**Exercise details**:
Reproduce the items word for word, beginning at their first line and ending with the line that contains "Viewport: 808px width, 664px", including that line.

Records:
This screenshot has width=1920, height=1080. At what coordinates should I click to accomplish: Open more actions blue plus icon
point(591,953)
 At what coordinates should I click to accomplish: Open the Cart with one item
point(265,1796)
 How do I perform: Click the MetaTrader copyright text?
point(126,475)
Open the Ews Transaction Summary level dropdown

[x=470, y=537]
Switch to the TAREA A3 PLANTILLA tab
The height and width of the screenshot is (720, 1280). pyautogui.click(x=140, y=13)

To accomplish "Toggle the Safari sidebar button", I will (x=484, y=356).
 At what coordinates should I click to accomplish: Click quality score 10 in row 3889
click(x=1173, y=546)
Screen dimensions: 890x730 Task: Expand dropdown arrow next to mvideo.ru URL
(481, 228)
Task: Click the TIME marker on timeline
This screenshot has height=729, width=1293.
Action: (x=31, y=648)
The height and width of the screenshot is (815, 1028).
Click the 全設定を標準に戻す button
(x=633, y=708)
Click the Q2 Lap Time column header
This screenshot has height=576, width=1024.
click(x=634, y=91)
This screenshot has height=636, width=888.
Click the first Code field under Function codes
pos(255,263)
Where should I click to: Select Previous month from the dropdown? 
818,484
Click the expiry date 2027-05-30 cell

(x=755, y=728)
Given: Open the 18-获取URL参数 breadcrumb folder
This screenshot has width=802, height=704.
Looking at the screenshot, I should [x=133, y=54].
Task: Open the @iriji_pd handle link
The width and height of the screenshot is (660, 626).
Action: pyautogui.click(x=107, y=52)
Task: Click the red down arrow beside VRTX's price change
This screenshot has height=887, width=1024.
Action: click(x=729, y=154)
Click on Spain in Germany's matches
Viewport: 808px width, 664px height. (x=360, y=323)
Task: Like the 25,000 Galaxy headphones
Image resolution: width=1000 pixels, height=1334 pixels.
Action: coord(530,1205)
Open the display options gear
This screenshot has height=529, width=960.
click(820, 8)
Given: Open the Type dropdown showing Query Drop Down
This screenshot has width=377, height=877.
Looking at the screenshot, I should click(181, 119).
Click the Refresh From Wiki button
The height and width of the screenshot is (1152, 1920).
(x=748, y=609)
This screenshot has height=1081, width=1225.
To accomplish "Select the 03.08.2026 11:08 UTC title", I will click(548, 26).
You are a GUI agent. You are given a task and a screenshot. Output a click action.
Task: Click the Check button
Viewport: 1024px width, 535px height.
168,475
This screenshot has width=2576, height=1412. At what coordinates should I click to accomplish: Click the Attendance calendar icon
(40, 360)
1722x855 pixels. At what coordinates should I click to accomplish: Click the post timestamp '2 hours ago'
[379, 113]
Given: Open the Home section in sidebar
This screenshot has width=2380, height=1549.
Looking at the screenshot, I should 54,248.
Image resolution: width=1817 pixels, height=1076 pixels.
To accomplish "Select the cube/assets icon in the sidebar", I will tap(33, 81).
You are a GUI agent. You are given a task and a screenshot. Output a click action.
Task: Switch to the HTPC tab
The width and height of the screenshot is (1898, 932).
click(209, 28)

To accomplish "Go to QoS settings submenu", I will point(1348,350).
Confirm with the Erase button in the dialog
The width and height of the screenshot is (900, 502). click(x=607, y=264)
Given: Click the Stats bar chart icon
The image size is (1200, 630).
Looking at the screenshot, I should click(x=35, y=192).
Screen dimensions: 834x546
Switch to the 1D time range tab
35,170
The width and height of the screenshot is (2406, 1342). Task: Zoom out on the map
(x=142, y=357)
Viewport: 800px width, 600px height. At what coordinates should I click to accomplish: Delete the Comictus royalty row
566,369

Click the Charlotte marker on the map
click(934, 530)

**Worked solution**:
This screenshot has width=1920, height=1080. At what coordinates should I click to accomplish: Open more actions blue plus icon
point(591,953)
 At what coordinates should I click to accomplish: Open the Cart with one item
point(265,1796)
 How do I perform: Click the MetaTrader copyright text?
point(126,475)
Open the Ews Transaction Summary level dropdown

[x=470, y=537]
Switch to the TAREA A3 PLANTILLA tab
The height and width of the screenshot is (720, 1280). pyautogui.click(x=140, y=13)

To accomplish "Toggle the Safari sidebar button", I will (x=484, y=356).
 At what coordinates should I click to accomplish: Click quality score 10 in row 3889
click(x=1173, y=546)
Screen dimensions: 890x730 Task: Expand dropdown arrow next to mvideo.ru URL
(481, 228)
Task: Click the TIME marker on timeline
This screenshot has height=729, width=1293.
Action: (x=31, y=648)
The height and width of the screenshot is (815, 1028).
Click the 全設定を標準に戻す button
(x=633, y=708)
Click the Q2 Lap Time column header
This screenshot has height=576, width=1024.
click(x=634, y=91)
This screenshot has height=636, width=888.
Click the first Code field under Function codes
pos(255,263)
Where should I click to: Select Previous month from the dropdown? 
818,484
Click the expiry date 2027-05-30 cell

(x=755, y=728)
Given: Open the 18-获取URL参数 breadcrumb folder
This screenshot has width=802, height=704.
Looking at the screenshot, I should [x=133, y=54].
Task: Open the @iriji_pd handle link
The width and height of the screenshot is (660, 626).
Action: pyautogui.click(x=107, y=52)
Task: Click the red down arrow beside VRTX's price change
This screenshot has height=887, width=1024.
Action: click(x=729, y=154)
Click on Spain in Germany's matches
Viewport: 808px width, 664px height. (x=360, y=323)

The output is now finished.